What needs to be done
Answer these from the forum thread about winterization work:
1. How many winterizations per day does the quoted job posting say must be completed?
2. How long does JFMURFY say a wet system takes in the North East?
3. According to GTX63, what does the email leave out that makes it a big red flag?

Excerpt
···

# No way this can be done



## brm1109 (Sep 17, 2012)

I am sorry but if you can accomplish this then every pipe in the house will probably burst because they will not be done properly.

Looking for someone experienced in Reo and 
P&P work. Will need to complete 10-15 winterizations 
Per day. Must have a vehicle and most supplies. 
Please reply ASAP!!


----------



## JFMURFY (Sep 16, 2012)

brm1109 said:


> I am sorry but if you can accomplish this then every pipe in the house will probably burst because they will not be done properly.
> 
> Looking for someone experienced in Reo and
> P&P work. Will need to complete 10-15 winterizations
> ...


Where are they... Florida. It takes me 3 hours for a wet system here in the North East... That is funny... like the one fella said... written by a cubicle bunny.


----------



## thanohano44 (Aug 5, 2012)

brm1109 said:


> I am sorry but if you can accomplish this then every pipe in the house will probably burst because they will not be done properly.
> 
> Looking for someone experienced in Reo and
> P&P work. Will need to complete 10-15 winterizations
> ...


Very true. Please reply ASAP, they want you more than you want them.


----------



## HollandPPC (Sep 22, 2012)

brm1109 said:


> I am sorry but if you can accomplish this then every pipe in the house will probably burst because they will not be done properly.
> 
> Looking for someone experienced in Reo and
> P&P work. Will need to complete 10-15 winterizations
> ...


If you are just pouring antifreeze down traps like homeboy put in earlier posts I can do like 50 in a day. I got cases of pink kool aid mix ready to go. 


View attachment 77795


----------



## Guest (Sep 11, 2012)

Well at least you pre mix yours. I qc'done last year and the dufus left the friggin packet right on the bathroom floor. Genius.




HollandPPC said:


> If you are just pouring antifreeze down traps like homeboy put in earlier posts I can do like 50 in a day. I got cases of pink kool aid mix ready to go.
> 
> 
> View attachment 77795


----------



## Guest (Sep 11, 2012)

P3+ said:


> Well at least you pre mix yours. I qc'done last year and the dufus left the friggin packet right on the bathroom floor. Genius.


Seems that would make for an interesting "during" picture.


----------



## BPWY (Apr 12, 2012)

I saw a "wint" order for a friend today.

I swear to god it didn't say a word about blowing the lines.

Drain water heater, unhook water meter, zip tie the valve, pour pink antifreeze and post wint stickers.
Thats the extent of the directions.


----------



## JFMURFY (Sep 16, 2012)

BPWY said:


> I saw a "wint" order for a friend today.
> ....pour pink antifreeze ....thats the extent of the directions.


So it's "pink" anit-freeze now... "Not there's anything wrong with that"....


----------



## GTX63 (Apr 12, 2012)

10-15 dry wints can be done if you have the skilled manpower. When the email lists no pricing (among other things) that is a big red flag to hit the delete button and move on to the next spammer.


----------



## Splinterpicker (Apr 18, 2012)

···

Information shown
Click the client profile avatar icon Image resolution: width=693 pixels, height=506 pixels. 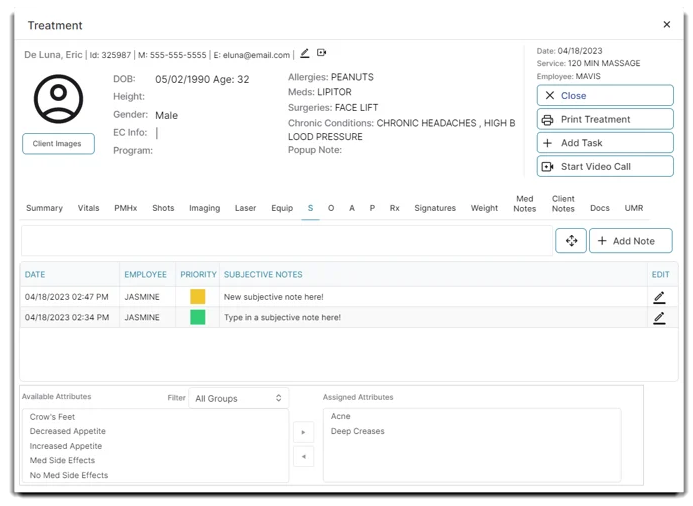(x=58, y=98)
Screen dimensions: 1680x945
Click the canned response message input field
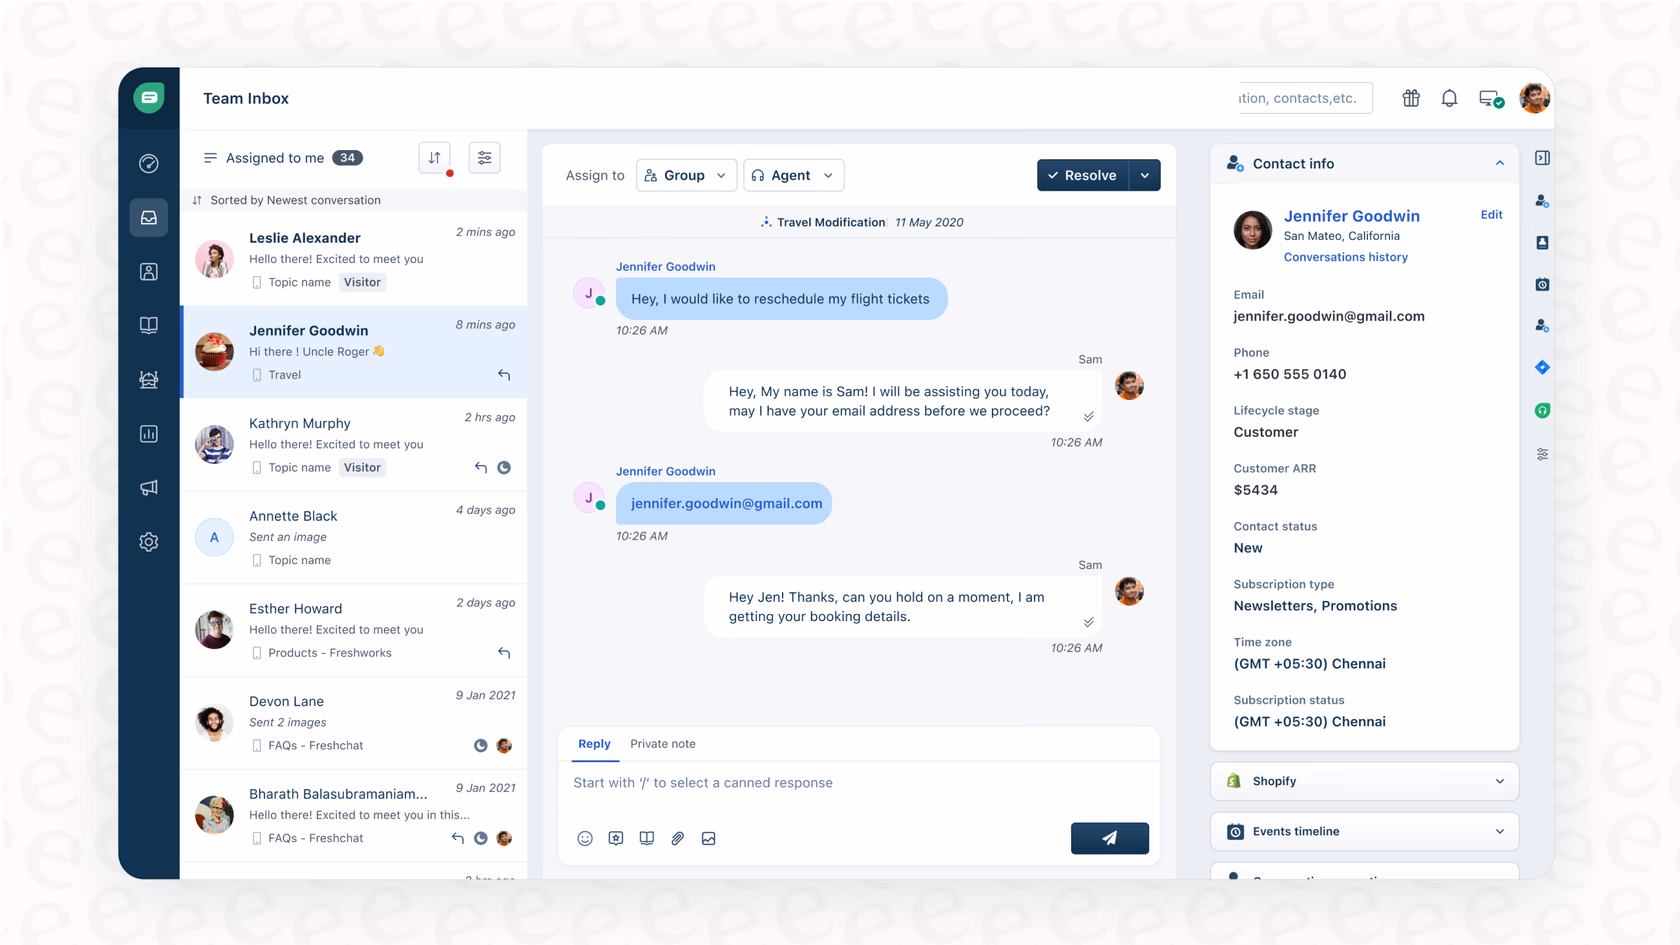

···

Exercise answer
1. 10-15 winterizations per day.
2. 3 hours.
3. Pricing.